An open source future for WebOS may give it an outside chance at a long-term future, and a potential seat at the mobile table. For now, the world has consolidated around Android and iOS, and going up against them is going to be very, very hard for the next couple of years. But, the longer-term is still uncertain, and there is no guarantee that the mobile space is going to shape up like the PC space. The success of Linux in the server room may act as a motivator here: it came out of nowhere a decade ago, and now can claim 20-25% of the overall server market, and as much at 60% of the space for servers facing the public (web servers, DNS servers, mail servers). But, there is a cautionary tale here: Linux has made virtually zero impact in terms of desktop share, primarily because it lacks one key ingredient, Microsoft Office, which would allow it to play in the PC space. A similar challenge faces WebOS: without a viable ecosystem, any technological or cost superiority (real or perceived) is moot.
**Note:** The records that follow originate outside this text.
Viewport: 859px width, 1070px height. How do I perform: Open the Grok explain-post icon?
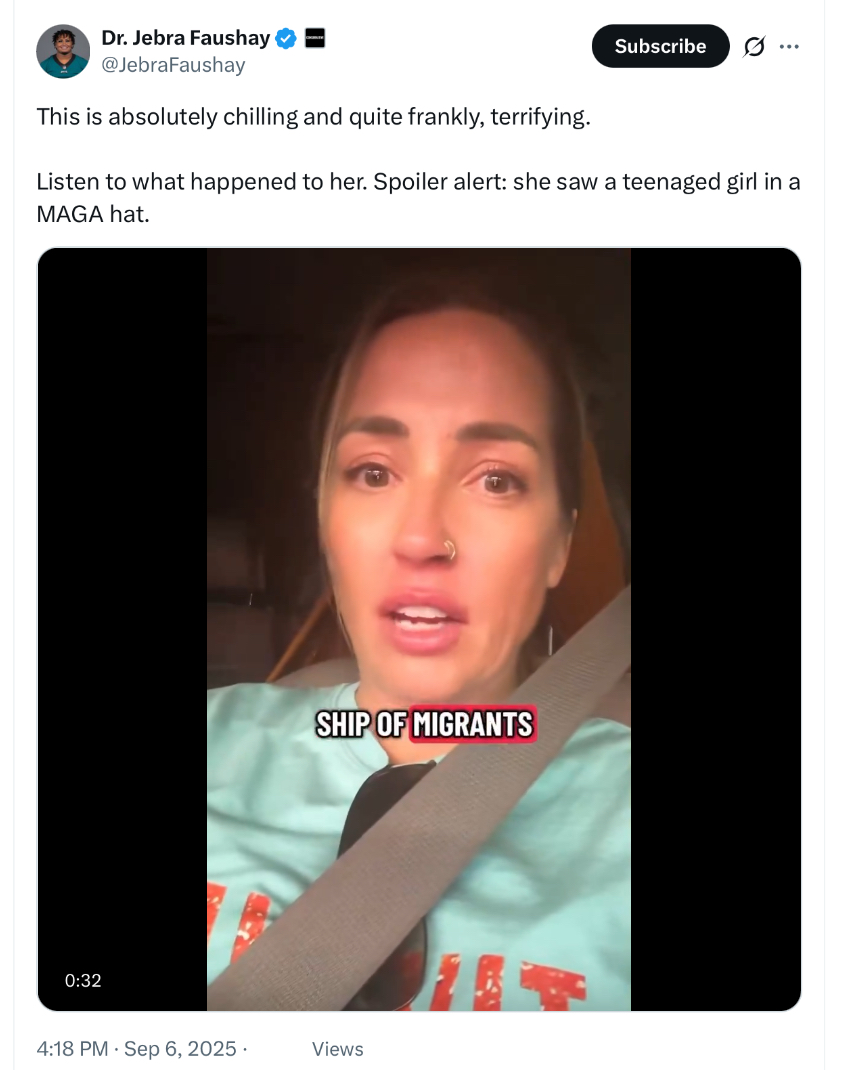[754, 46]
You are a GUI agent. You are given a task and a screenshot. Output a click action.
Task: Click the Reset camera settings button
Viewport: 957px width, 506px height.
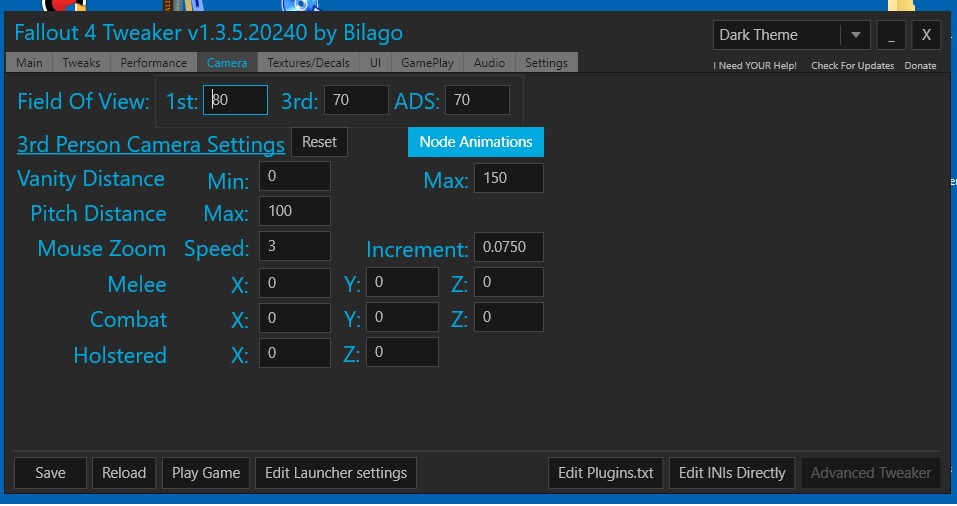click(x=319, y=142)
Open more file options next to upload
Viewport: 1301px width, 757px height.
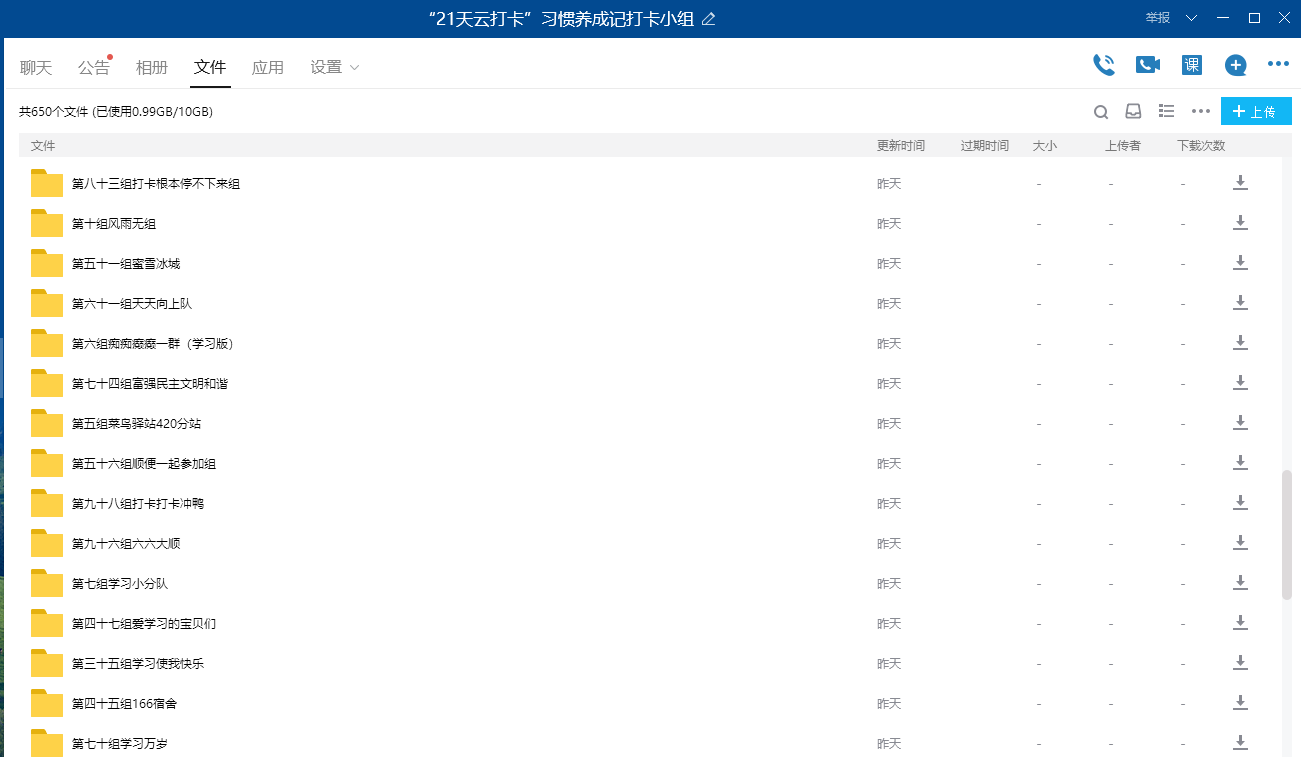(x=1201, y=111)
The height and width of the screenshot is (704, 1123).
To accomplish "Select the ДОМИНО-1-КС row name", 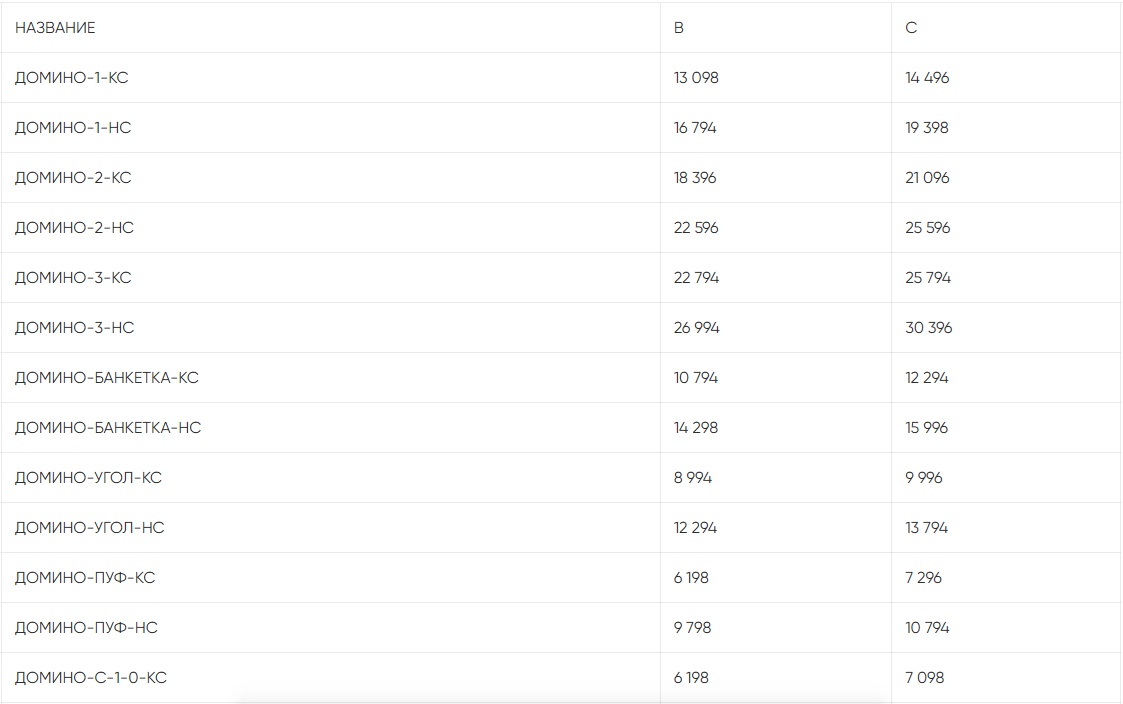I will coord(71,78).
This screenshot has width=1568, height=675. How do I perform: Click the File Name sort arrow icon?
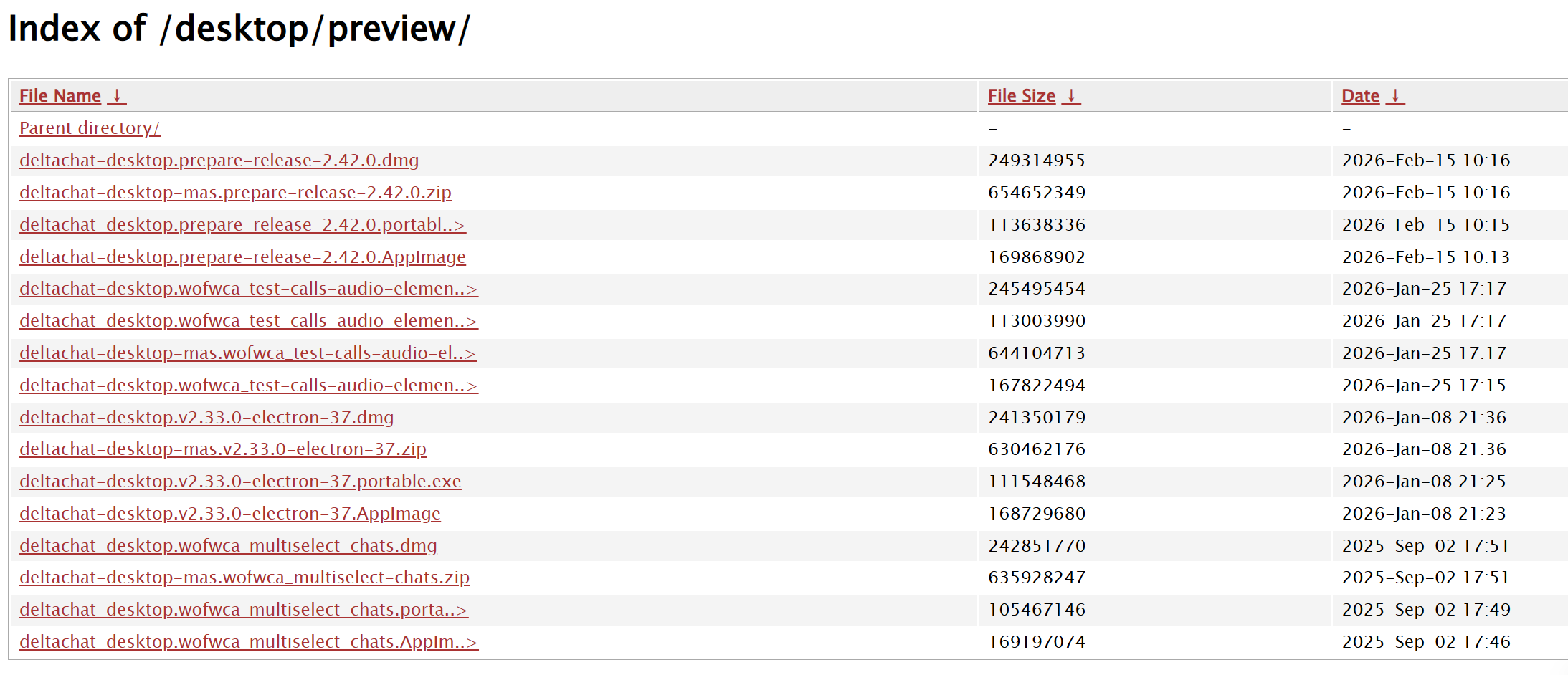(118, 96)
To succeed, WebOS would need to find a way to not only build a rich ecosystem, but provide some means for people to switch for minimal or no cost. Smartphone and tablet users, particularly iOS users, are investing a lot of money in their apps and content. Leaving iOS means abandoning some or all of that investment. It may not be necessary to give all of the replacement content for free, but offering discounts (like some way to repurchase the WebOS version of an app for really, really cheap) might make it easier for people to switch over. What we probably won’t see is the “I have to upgrade, so why not buy something new” that is likely helping MacOS. Unlike on the desktop, upgrades to apps are generally free (there are exceptions, but those are pretty rare). For a PC users, if they have to buy an upgrade to Office, or they want to buy new games that are available on both Windows and MacOS, moving to the Mac isn’t as big a deal, cost-wise, because they have to spend the money anyways (buy/upgrade software for their current PC, which needs replacing anyways, or buy a new Mac along with the replacement software). Buying what amounts to a perpetual, lifetime upgrade takes away that opportunity for change.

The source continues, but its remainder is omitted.